[START RECORD EXTRACTS]

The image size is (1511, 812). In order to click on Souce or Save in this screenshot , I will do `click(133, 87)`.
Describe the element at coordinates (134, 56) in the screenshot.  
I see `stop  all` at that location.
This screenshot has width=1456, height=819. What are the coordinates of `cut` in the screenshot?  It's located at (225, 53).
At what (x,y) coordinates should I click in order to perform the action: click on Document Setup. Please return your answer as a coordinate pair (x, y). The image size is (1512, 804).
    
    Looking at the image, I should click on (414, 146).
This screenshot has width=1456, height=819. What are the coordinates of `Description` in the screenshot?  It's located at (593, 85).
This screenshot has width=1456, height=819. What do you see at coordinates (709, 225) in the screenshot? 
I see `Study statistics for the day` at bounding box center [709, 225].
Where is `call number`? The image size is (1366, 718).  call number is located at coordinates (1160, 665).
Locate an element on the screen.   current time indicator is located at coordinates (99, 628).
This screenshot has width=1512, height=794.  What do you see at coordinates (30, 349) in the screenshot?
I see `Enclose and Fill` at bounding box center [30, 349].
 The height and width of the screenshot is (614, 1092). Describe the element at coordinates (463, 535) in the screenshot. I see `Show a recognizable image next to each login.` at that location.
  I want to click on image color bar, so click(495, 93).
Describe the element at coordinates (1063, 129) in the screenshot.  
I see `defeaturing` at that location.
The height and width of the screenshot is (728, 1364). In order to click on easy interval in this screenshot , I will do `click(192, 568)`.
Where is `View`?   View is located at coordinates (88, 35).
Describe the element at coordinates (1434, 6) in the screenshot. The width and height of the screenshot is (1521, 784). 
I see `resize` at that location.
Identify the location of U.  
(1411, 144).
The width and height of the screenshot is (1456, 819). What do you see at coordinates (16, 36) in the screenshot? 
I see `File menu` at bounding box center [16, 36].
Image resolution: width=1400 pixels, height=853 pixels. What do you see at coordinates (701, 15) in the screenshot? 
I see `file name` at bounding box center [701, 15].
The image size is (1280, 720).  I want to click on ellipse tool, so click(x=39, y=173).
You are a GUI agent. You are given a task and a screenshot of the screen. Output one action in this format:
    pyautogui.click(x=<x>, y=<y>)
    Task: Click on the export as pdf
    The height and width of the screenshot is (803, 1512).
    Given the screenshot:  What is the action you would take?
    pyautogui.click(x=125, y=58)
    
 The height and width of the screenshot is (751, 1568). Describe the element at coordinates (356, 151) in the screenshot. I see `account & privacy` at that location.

[END RECORD EXTRACTS]

# YOUR TASK
Extract every one of the lines above verbatim, leaving nothing out and changing nothing.

# COMPLETE OUTPUT
The image size is (1511, 812). In order to click on Souce or Save in this screenshot , I will do `click(133, 87)`.
Describe the element at coordinates (134, 56) in the screenshot.  
I see `stop  all` at that location.
This screenshot has width=1456, height=819. What are the coordinates of `cut` in the screenshot?  It's located at (225, 53).
At what (x,y) coordinates should I click in order to perform the action: click on Document Setup. Please return your answer as a coordinate pair (x, y). The image size is (1512, 804).
    
    Looking at the image, I should click on (414, 146).
This screenshot has width=1456, height=819. What are the coordinates of `Description` in the screenshot?  It's located at (593, 85).
This screenshot has width=1456, height=819. What do you see at coordinates (709, 225) in the screenshot? 
I see `Study statistics for the day` at bounding box center [709, 225].
Where is `call number`? The image size is (1366, 718).  call number is located at coordinates (1160, 665).
Locate an element on the screen.   current time indicator is located at coordinates (99, 628).
This screenshot has width=1512, height=794.  What do you see at coordinates (30, 349) in the screenshot?
I see `Enclose and Fill` at bounding box center [30, 349].
 The height and width of the screenshot is (614, 1092). Describe the element at coordinates (463, 535) in the screenshot. I see `Show a recognizable image next to each login.` at that location.
  I want to click on image color bar, so click(495, 93).
Describe the element at coordinates (1063, 129) in the screenshot.  
I see `defeaturing` at that location.
The height and width of the screenshot is (728, 1364). In order to click on easy interval in this screenshot , I will do `click(192, 568)`.
Where is `View`?   View is located at coordinates (88, 35).
Describe the element at coordinates (1434, 6) in the screenshot. The width and height of the screenshot is (1521, 784). 
I see `resize` at that location.
Identify the location of U.  
(1411, 144).
The width and height of the screenshot is (1456, 819). What do you see at coordinates (16, 36) in the screenshot? 
I see `File menu` at bounding box center [16, 36].
Image resolution: width=1400 pixels, height=853 pixels. What do you see at coordinates (701, 15) in the screenshot? 
I see `file name` at bounding box center [701, 15].
The image size is (1280, 720).  I want to click on ellipse tool, so click(x=39, y=173).
You are a GUI agent. You are given a task and a screenshot of the screen. Output one action in this format:
    pyautogui.click(x=<x>, y=<y>)
    Task: Click on the export as pdf
    The height and width of the screenshot is (803, 1512).
    Given the screenshot:  What is the action you would take?
    pyautogui.click(x=125, y=58)
    
 The height and width of the screenshot is (751, 1568). Describe the element at coordinates (356, 151) in the screenshot. I see `account & privacy` at that location.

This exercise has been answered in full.